### TEKS BACAAN:

_____

Sabtu, 10 September 2011

Jangan Sakiti Aku (Lagi)!


Seorang anak berusia tak kurang dari 9 bulan tergolek lemah di ranjang rumah sakit. Kepalanya terbalut perban, di samping ranjangnya sang ibu terus meneteskan air mata meski tak ada isak namun aku tahu, tanpa isak tangisnya justru begitu dalam.

Aku mencoba mendalami hatinya, bagaimana bila aku ada di posisinya? Melihat salah satu anak kembarku tak berdaya, pasti...pasti hati ini menjadi pesakitan karena tak mampu lagi melihatnya tersenyum, tertawa ataupun berlari bermain.

Ya...anak itu menjadi  pesakitan bukan karena terjatuh ketika bermain, atau keteledoran sang ibu, namun karena orang yang harusnya menjadi teladan, memberi kasih sayang padanya telah membantingnya ketika ia tertidur layaknya perkelahian “Smakdown”. Orang itu tak lain adalah Ayahnya. Ayah yang seharusnya menjaga dan melindunginya, namun justru meluapkan semua kekesalan, kemarahan karena masalah ekonomi pada anaknya yang tak tahu menahu.

Lain lagi yang dialami seoarang anak yang sering kali disiksa, dipukuli bahkan sampai setrika yang panas pun melewati tubuhnya yang masih kecil. Perbuatan seperti itu justru dilakukan oleh wanita yang mengandungnya selama 9 bulan, yang melahirkannya dengan mempertaruhkan hidupnya, ia adalah ibunya. Sang ibu menumpahkan masalah rumah tangga yang membelitnya pada sang anak dengan menyakitinya..Masyaallah...

Masih banyak kisah-kisah tragis pada sang anak yang sering kita dengar, baik lewat Televisi atau justru kita pernah melihat dengan mata kita sendiri. Kita terlalu sering disuguhkan kedurhakaan anak pada orang tuanya, namun kita seakan lupa bahwa sebagai orang tua pun kadang bahkan sering durhaka pada anaknya.

_____

### TUGAS A:
Tentukan apakah setiap pernyataan berikut sesuai dengan bacaan tentang kekerasan terhadap anak. Jawab ya atau tidak, disertai kutipan persis dari bacaan yang menjadi dasarnya.
(i) Anak berusia sekitar 9 bulan itu dibanting oleh ayahnya saat sedang tidur.
(ii) Anak berusia sekitar 9 bulan itu terluka karena jatuh ketika bermain.
(iii) Anak kedua yang disiksa dengan setrika panas disakiti oleh ibunya sendiri.
### TUGAS B:
Menurut bacaan tentang kekerasan terhadap anak, mengapa sang ayah menyakiti anaknya yang berusia sekitar 9 bulan? Jelaskan dalam satu sampai tiga kalimat.
### TUGAS C:
Teruskan bacaan tentang kekerasan terhadap anak mulai dari kalimat terakhirnya.

### DATA YANG DISEDIAKAN:

_____

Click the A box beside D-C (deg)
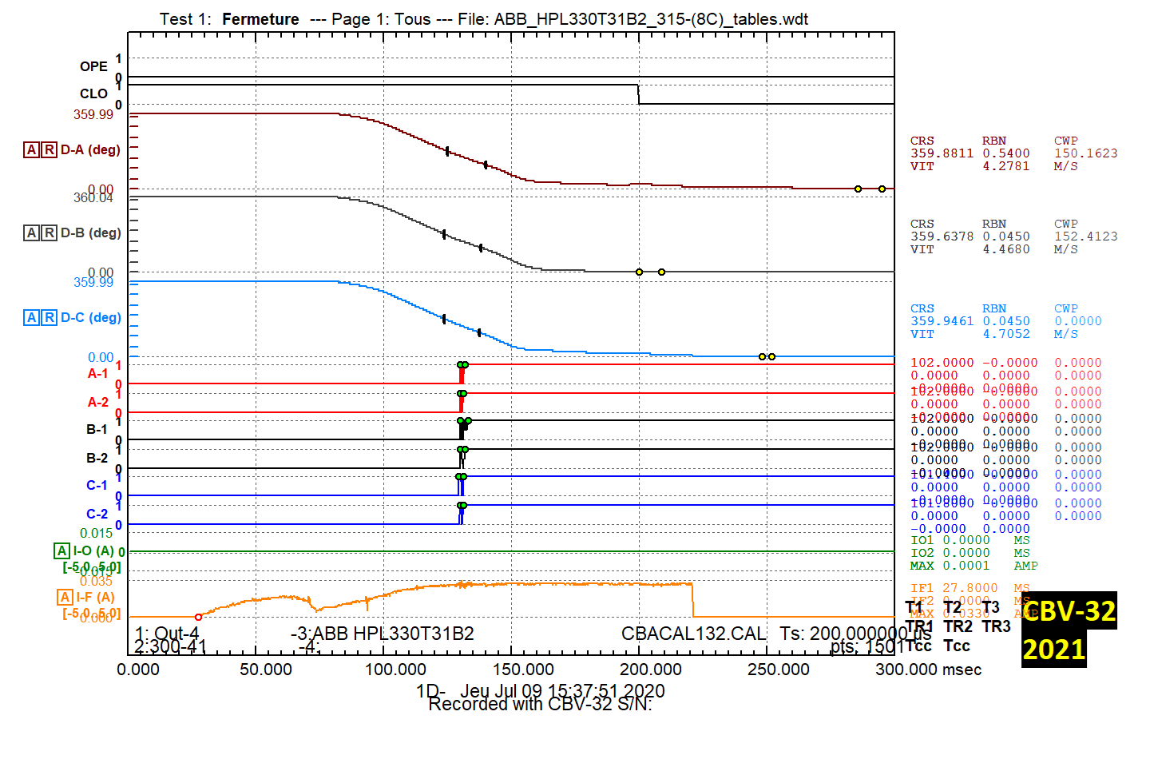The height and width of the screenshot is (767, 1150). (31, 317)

_____

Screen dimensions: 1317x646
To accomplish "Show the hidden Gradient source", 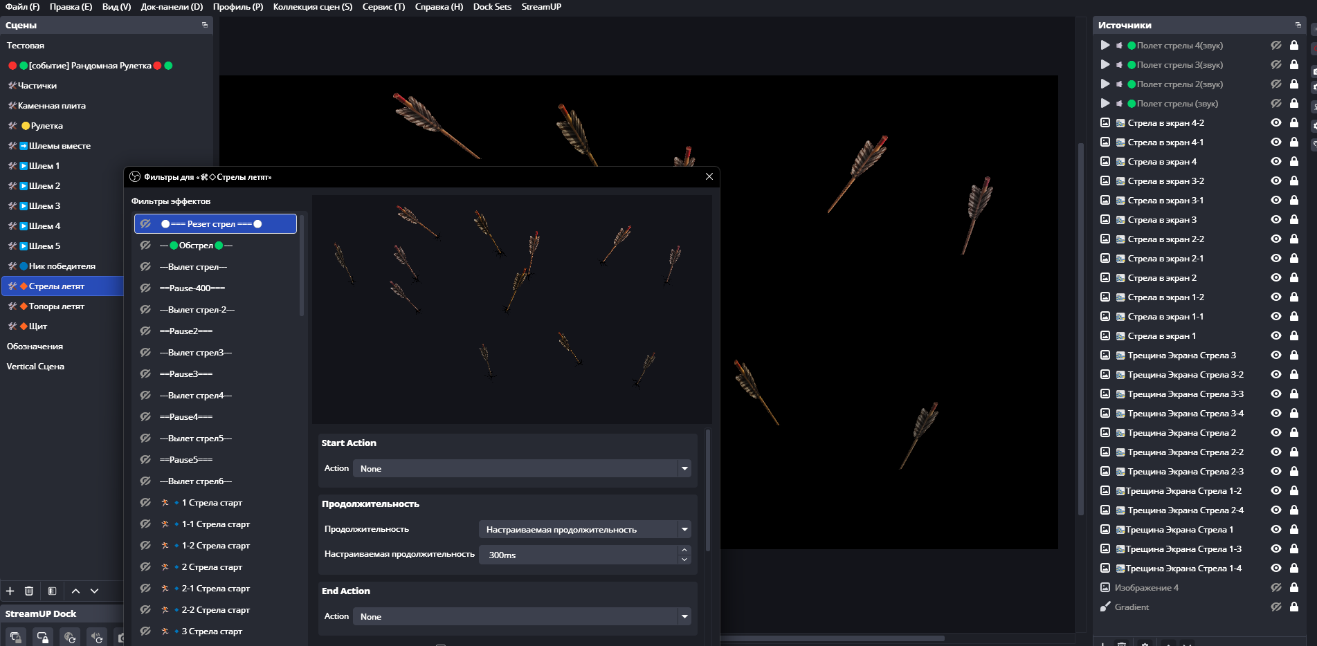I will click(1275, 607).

_____

### JAWABAN A:
(i) Ya: "Orang itu tak lain adalah Ayahnya." dan "membantingnya ketika ia tertidur".
(ii) Tidak: "bukan karena terjatuh ketika bermain".
(iii) Ya: "ia adalah ibunya".

### JAWABAN B:
Sang ayah melampiaskan semua kekesalan dan kemarahannya karena masalah ekonomi kepada anaknya yang tidak tahu apa-apa. Ia membanting anak itu ketika sedang tidur.

### JAWABAN C:
Alasan-alasan klasik yang dituturkan orang tua untuk menghalalkan menyakiti anaknya, karena anaknya tidak mau menurut, susah diatur, dan sebagainya yang menurut saya sendiri justru ketika itulah anak-anak kita sedang berproses. Tapi banyak dari kita yang tidak sabar dengan keadaan karena kita merasa tengah dilanda masalah rumah tangga, tidak terkecuali saya.

Emosi yang sudah dipuncaknya, melihat anak-anak yang rewel, membuat diri kita semakin lemah bukan semakin kuat. Kelemahan inilah yang dimanfaatkan syetan untuk melancarkan aksinya, membuat diri kita bertambah kuat untuk menyiksa anak kita...Naudzubillah...

Hal ini menjadi sebuah tradisi yang sulit dihilangkan untuk alasan menyakiti anak yang menjadi amanah kita. Banyak orang yang mencontoh “mendidik” anak-anaknya dengan cara menyakiti justru dari orang tuanya sendiri, turun temurun cara mendidik ini dilakukan tanpa diajarkan, karena anak melihat dan merasakannya langsung sehingga contoh ini merasuk ke dalam pikirannya dan tentu saja akhirnya dipraktekan lagi pada anak-anaknya.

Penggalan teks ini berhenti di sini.